## Directions:
Print all of the entries exactly, minus the pictures.

(Collected data entries)
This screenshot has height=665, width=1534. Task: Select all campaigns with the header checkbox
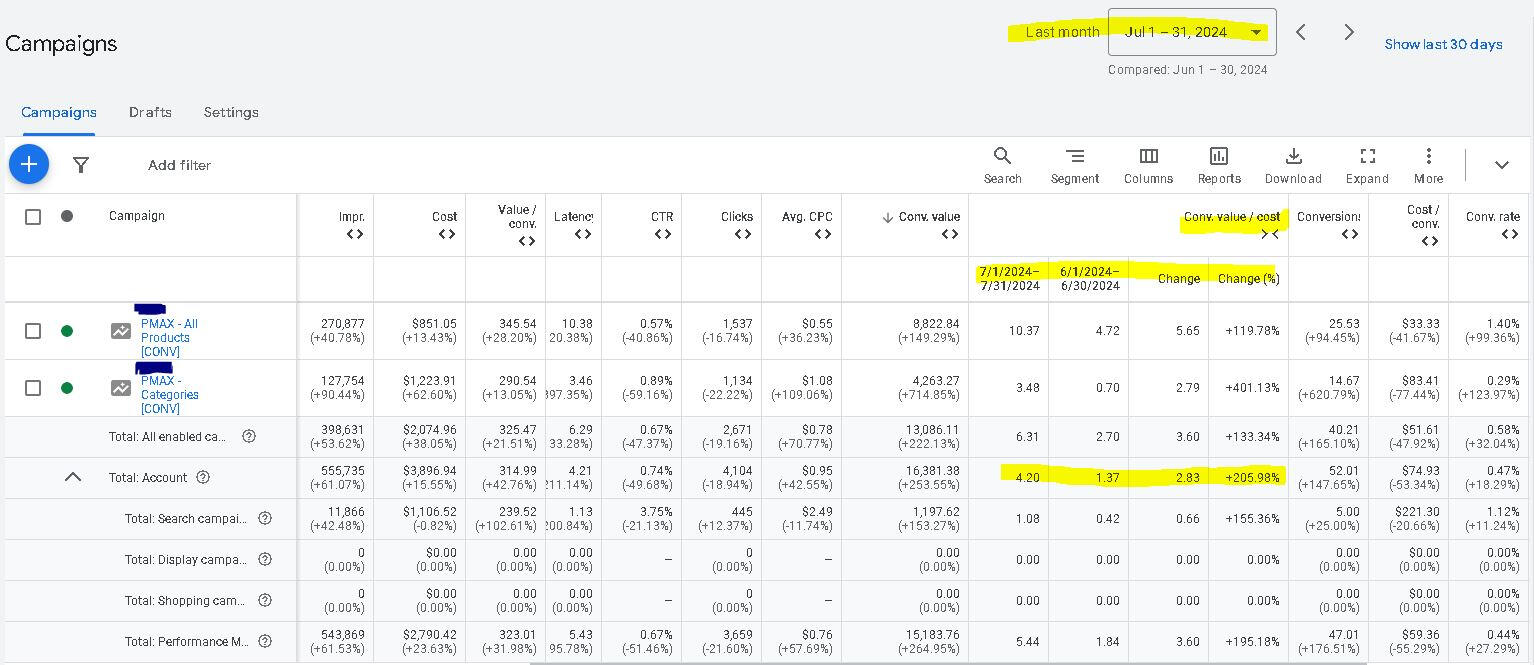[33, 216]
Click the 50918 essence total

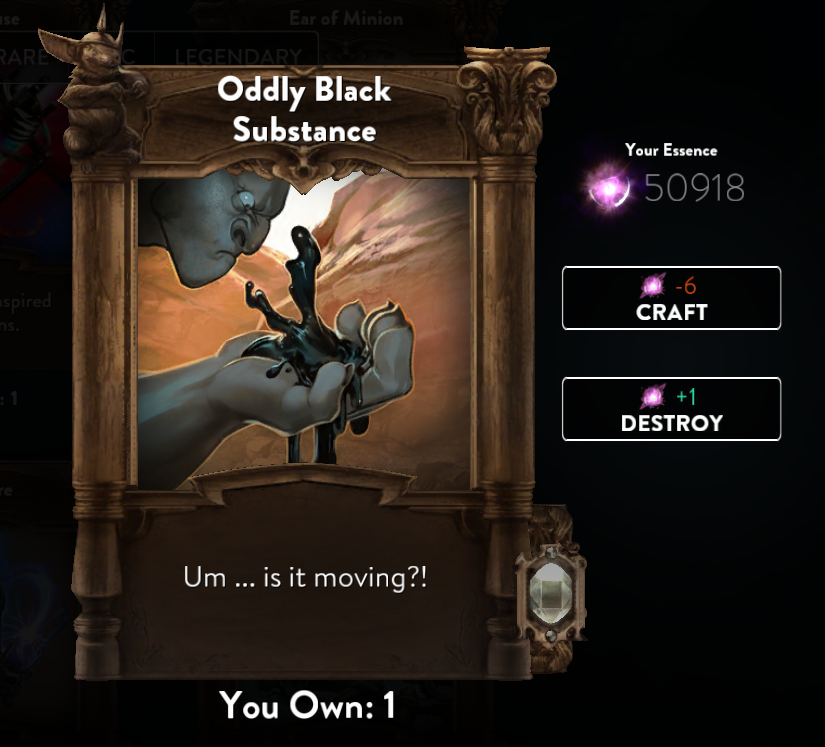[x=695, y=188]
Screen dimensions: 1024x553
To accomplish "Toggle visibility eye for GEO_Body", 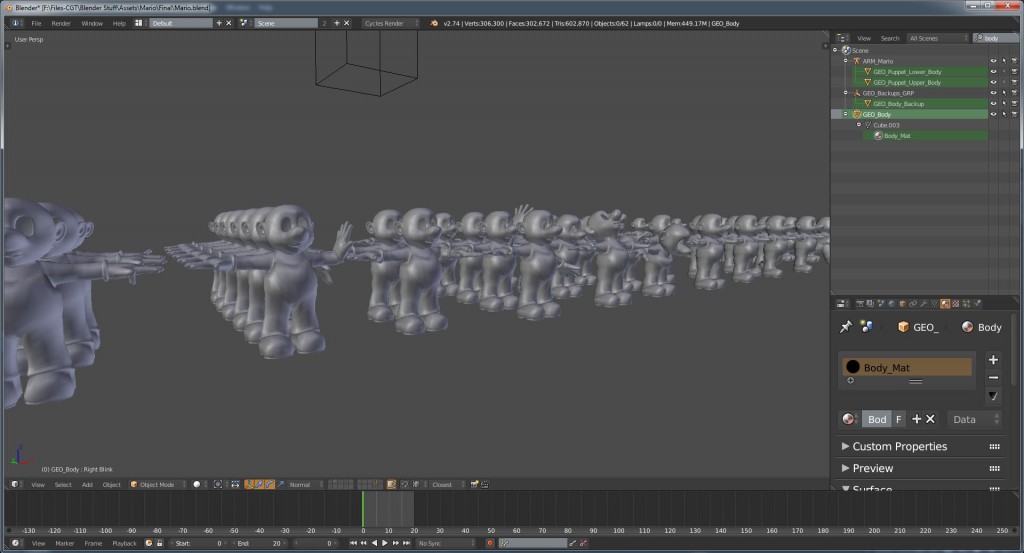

## Written solution:
This screenshot has height=665, width=1534. Task: Select all campaigns with the header checkbox
[33, 216]
Click the 50918 essence total

[x=695, y=188]
Screen dimensions: 1024x553
To accomplish "Toggle visibility eye for GEO_Body", 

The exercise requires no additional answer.